Trabalhando na área desde 1988, Narbonne e Gehling tinham se convencido de que os animais de Mistaken Point eram complexos demais para serem os mais antigos.
Sua persistência foi recompensada em 2001, quando eles deram de cara com as duas criaturas, 1,5 km abaixo do ponto em que os fósseis mais velhos tinham sido achados antes.
Para surpresa dos cientistas, elas também eram complexas. A C. mansoni já era conhecida, enquanto a C. wardi é uma nova espécie.
O corpo das duas lembra uma folha muito fina e comprida, marcada por ranhuras e fixada no fundo marinho, onde elas estavam, por uma espécie de nódulo.
'Elas tinham corpo mole, mas se fossilizaram porque foram cobertas rapidamente por cinzas vulcânicas - uma espécie de Pompéia de Ediacara', explica Narbonne.
Duras de matar
O paleontólogo canadense diz que é difícil saber exatamente que espécie de criatura eram as duas Charnia, ou qual sua relação com os bichos de hoje.
'De todas as criaturas vivas, elas provavelmente se pareciam mais com os cnidários [o grupo dos corais e anêmonas' em estrutura', especula.
Seja como for, a relativa complexidade da dupla sugere que a evolução dos animais poderia estar acontecendo bem no meio da fase 'bola de neve' do planeta.

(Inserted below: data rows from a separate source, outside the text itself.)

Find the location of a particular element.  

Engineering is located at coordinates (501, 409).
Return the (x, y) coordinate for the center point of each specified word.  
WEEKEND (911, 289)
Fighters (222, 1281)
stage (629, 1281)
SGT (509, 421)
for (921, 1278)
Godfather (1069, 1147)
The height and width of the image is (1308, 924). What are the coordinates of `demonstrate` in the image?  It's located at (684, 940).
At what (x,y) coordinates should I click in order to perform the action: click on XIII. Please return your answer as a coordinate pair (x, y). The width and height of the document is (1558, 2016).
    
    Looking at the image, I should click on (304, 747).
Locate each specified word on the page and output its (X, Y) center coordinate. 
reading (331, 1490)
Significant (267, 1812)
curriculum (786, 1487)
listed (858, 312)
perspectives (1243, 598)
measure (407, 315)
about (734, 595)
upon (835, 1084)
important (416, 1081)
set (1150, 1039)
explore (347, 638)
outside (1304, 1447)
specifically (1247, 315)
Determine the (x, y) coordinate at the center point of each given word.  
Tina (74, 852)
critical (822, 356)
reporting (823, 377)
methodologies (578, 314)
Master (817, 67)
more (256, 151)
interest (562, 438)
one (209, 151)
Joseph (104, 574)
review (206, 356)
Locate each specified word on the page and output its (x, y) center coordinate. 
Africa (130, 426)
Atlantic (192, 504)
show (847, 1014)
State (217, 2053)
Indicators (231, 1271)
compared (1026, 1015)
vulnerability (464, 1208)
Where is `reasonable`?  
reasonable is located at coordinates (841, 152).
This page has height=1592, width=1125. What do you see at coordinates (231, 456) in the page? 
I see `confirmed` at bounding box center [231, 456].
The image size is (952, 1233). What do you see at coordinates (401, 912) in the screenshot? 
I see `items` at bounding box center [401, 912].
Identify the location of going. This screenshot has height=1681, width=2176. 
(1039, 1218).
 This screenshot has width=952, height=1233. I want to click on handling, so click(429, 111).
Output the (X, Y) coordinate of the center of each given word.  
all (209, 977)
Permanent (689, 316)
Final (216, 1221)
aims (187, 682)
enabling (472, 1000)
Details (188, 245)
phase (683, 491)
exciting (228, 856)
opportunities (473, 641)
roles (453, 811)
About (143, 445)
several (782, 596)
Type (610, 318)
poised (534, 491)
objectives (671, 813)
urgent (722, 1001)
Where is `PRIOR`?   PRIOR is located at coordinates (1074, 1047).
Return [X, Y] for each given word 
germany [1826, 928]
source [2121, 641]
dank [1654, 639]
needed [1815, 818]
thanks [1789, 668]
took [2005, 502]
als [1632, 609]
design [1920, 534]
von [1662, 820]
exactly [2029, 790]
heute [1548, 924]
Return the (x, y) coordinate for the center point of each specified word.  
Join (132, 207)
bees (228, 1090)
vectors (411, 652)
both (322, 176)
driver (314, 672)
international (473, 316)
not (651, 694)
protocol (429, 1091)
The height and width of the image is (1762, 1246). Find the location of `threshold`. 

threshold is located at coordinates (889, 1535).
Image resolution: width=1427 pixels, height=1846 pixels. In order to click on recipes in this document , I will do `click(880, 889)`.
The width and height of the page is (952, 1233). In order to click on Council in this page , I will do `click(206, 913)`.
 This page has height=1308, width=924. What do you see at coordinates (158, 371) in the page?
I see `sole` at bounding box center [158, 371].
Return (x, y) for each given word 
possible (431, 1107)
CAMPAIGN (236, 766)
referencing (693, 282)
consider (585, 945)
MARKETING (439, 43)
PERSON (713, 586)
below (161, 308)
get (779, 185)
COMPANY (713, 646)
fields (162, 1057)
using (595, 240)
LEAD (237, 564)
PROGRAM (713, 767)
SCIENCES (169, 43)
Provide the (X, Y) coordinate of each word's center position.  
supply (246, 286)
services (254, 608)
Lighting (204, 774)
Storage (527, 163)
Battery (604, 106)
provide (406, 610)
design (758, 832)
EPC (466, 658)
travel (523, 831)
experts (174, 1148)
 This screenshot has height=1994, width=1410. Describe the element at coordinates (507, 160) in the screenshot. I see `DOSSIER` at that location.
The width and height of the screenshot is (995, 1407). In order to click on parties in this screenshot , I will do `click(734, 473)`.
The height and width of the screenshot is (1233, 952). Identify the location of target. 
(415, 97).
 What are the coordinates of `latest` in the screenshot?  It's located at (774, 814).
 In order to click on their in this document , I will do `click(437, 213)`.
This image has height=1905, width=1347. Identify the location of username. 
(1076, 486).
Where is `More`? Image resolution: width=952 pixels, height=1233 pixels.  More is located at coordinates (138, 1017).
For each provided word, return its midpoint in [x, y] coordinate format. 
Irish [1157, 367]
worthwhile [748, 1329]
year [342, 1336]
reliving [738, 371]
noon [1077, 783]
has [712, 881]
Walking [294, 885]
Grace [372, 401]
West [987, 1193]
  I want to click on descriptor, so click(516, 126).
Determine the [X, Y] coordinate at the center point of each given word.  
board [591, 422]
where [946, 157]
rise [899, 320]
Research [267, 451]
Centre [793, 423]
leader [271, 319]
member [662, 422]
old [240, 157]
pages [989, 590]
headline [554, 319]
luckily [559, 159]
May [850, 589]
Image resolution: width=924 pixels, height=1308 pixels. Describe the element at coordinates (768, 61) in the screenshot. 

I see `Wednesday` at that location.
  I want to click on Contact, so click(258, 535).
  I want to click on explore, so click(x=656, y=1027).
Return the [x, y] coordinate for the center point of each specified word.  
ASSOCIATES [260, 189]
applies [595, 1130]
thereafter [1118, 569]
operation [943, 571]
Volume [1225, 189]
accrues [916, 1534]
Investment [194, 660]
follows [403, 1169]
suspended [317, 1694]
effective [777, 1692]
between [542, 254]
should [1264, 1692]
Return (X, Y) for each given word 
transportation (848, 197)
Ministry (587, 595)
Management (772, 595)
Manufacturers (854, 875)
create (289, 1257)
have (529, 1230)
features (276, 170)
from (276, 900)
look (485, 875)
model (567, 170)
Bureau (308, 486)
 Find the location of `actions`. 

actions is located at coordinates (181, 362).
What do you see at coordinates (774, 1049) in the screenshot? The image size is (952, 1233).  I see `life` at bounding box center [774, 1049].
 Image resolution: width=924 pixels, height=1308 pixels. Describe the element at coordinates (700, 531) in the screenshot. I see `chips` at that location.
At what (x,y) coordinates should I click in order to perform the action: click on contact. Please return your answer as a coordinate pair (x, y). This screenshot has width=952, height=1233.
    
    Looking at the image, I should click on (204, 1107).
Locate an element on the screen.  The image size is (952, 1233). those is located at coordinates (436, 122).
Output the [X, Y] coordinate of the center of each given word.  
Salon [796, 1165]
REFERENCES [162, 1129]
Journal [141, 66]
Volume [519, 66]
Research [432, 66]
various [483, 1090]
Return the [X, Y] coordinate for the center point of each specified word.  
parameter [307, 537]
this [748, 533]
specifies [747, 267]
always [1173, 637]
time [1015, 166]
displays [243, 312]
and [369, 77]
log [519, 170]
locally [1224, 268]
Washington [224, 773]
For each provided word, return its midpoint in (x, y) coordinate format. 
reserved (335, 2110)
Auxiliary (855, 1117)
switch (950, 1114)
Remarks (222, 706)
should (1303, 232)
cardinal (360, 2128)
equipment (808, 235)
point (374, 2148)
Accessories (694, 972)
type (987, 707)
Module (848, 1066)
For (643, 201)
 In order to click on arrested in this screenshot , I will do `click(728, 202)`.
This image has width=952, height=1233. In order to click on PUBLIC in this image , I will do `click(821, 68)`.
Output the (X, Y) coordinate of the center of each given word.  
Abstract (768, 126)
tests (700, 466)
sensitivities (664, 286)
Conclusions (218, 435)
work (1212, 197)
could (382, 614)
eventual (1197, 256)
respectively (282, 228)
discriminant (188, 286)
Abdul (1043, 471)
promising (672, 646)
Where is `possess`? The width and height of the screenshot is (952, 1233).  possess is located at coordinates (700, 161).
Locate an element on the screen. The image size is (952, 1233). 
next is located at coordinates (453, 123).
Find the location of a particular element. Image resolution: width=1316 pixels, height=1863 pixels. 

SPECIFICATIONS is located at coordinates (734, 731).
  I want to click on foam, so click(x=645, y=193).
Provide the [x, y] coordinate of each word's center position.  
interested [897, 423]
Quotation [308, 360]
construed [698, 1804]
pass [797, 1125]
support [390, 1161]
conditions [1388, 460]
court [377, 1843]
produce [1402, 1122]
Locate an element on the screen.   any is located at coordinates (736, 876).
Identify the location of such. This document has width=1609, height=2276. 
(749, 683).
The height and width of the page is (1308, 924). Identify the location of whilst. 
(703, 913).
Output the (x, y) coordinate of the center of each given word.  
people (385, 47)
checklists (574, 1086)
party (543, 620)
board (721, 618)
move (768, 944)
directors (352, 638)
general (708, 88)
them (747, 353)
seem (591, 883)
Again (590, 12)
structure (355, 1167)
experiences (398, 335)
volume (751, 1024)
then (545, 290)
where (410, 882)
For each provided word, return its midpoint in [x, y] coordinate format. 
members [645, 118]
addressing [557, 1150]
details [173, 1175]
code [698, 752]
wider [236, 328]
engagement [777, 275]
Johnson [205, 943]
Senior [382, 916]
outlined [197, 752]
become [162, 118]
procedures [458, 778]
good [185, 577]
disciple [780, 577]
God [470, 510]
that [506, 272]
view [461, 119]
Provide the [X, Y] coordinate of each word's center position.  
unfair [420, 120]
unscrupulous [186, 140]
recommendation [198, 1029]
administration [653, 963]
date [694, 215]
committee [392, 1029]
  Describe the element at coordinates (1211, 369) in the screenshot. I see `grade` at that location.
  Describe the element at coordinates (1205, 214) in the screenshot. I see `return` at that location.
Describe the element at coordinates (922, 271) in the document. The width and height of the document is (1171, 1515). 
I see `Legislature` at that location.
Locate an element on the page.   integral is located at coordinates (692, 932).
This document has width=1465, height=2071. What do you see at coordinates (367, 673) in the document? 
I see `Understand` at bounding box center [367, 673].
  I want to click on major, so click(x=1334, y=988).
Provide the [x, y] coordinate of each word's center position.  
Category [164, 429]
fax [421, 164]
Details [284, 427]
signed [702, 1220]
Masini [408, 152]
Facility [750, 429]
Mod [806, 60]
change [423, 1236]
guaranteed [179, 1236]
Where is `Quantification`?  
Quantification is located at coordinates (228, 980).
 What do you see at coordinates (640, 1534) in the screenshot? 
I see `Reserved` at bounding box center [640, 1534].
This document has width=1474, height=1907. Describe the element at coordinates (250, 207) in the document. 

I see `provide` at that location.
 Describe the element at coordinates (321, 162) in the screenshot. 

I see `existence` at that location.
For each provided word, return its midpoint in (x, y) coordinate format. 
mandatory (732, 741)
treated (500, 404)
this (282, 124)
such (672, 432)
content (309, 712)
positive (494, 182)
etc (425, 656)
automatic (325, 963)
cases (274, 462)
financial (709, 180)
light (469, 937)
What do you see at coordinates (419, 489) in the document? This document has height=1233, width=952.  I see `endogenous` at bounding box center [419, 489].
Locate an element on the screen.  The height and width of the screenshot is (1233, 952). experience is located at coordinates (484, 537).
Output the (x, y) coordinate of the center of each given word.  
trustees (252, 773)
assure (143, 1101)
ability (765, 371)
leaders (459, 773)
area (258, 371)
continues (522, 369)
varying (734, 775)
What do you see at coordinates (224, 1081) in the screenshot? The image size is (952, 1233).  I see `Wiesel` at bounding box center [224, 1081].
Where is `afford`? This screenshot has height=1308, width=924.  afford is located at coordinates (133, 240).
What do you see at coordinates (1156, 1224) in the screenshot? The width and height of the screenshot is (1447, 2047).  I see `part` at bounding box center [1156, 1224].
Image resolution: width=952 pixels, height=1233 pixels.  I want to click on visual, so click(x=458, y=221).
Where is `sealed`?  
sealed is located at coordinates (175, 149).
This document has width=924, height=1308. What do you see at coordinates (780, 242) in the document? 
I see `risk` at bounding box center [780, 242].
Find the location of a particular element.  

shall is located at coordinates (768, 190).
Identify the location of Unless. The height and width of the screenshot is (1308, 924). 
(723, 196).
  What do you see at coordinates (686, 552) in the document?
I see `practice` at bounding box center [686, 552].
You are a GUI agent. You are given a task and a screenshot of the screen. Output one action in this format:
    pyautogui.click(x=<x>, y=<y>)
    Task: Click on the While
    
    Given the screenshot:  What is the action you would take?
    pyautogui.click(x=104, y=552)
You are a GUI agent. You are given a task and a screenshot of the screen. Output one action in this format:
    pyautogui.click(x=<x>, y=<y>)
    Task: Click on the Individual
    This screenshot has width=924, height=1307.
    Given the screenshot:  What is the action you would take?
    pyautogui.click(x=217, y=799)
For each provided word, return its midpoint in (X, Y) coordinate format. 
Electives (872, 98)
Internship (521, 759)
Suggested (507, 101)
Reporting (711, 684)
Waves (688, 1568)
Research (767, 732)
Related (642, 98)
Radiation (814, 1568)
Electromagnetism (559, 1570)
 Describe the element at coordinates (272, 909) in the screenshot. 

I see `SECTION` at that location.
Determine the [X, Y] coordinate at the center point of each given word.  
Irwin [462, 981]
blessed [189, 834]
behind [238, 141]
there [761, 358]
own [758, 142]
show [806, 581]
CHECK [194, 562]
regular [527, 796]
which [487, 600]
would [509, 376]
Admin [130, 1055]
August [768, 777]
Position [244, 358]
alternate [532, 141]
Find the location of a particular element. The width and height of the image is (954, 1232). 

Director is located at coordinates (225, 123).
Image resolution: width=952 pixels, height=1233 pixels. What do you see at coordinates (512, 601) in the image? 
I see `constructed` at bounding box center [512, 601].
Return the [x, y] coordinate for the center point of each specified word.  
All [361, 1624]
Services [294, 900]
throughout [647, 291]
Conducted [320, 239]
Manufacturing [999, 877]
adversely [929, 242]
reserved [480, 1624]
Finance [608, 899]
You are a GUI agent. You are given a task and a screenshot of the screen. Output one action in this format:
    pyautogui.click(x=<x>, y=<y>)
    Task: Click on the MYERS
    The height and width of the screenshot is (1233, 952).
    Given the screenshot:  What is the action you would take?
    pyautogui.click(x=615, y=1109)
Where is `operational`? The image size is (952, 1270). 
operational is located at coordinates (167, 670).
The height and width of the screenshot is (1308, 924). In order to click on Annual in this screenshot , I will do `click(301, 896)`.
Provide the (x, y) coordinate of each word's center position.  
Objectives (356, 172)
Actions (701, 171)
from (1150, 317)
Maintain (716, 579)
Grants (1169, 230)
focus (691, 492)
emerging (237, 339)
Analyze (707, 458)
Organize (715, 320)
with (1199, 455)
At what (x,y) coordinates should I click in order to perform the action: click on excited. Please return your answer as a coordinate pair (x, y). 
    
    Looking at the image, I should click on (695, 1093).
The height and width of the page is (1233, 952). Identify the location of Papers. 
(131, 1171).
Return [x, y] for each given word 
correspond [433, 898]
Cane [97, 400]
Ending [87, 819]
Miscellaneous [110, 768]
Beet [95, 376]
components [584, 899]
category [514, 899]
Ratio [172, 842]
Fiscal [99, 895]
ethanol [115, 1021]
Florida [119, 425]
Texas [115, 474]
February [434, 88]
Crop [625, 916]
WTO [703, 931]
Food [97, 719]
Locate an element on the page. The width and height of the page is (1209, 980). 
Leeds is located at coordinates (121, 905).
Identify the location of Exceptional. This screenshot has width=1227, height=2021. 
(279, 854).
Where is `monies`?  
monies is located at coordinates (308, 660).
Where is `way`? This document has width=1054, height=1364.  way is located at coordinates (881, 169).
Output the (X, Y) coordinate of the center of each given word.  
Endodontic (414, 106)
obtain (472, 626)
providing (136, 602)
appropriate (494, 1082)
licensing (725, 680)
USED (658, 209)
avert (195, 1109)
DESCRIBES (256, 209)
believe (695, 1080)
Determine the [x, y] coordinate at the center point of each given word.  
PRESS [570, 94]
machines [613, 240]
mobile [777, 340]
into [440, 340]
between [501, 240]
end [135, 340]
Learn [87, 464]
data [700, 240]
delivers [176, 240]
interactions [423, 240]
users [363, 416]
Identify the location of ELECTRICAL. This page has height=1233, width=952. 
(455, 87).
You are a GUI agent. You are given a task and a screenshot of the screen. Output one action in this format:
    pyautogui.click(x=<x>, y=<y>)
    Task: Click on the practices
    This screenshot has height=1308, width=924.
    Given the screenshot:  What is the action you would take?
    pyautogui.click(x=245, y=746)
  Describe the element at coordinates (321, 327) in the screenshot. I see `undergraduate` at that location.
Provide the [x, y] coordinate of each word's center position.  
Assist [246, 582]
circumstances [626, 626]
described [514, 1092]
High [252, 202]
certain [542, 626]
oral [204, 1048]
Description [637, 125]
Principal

Isso exigiria uma revisão da teoria atual, que diz que seres complexos só surgiram porque as duras condições dessa era glacial exigiram novos truques evolutivos dos seres vivos da Terra. O problema até hoje era ir mais fundo no registro fóssil para provar isso de forma decisiva - e foi o que Narbonne e Gehling fizeram.
'Já
apareceram muitos candidatos ao 'primeiro animal', mas nenhum dos contendores
é grande ou morfologicamente complexo. É por isso que essa descoberta
é tão importante', diz Narbonne.
(Folha de SP, 16/1)
Resumo
do trabalho original, publicado na revista Geology: Vol. 31, No. 1, pp. 27-30:
Guy
M. Narbonne and James G. Gehling
Department of Geological Sciences and Geological
Engineering, Queen's University, Kingston, Ontario K7L 3N6, Canada
Manuscript
Received by the Society May 8, 2002
Revised Manuscript Received August 30,
2002
Manuscript Accepted September 9, 2002
ABSTRACT
Newly discovered fronds of the Ediacaran index fossil Charnia from the Drook Formation
of southeastern Newfoundland are the oldest large, architecturally complex fossils
known anywhere. Two species are present: Charnia masoni, originally described
from Charnwood Forest in central England and now known worldwide, may have ranged
through as much as 30 m.y. of Ediacaran time, and C. wardi sp. nov., a new species
of Charnia that consists of slender fronds to nearly 2 m in length, is the longest
Ediacaran fossil yet described anywhere. These fossils, which are present midway
between the glacial diamictites of the Gaskiers Formation (ca. 595 Ma) and the
classic Ediacaran assemblage of the Mistaken Point Formation (565 ± 3 Ma)
1500 m higher in the same section, provide our first glimpse of complex megascopic
life after the meltdown of the "snowball Earth" glaciers.
Keywords:
Ediacaran, Neoproterozoic, paleontology, snowball Earth, Avalon, Newfoundland.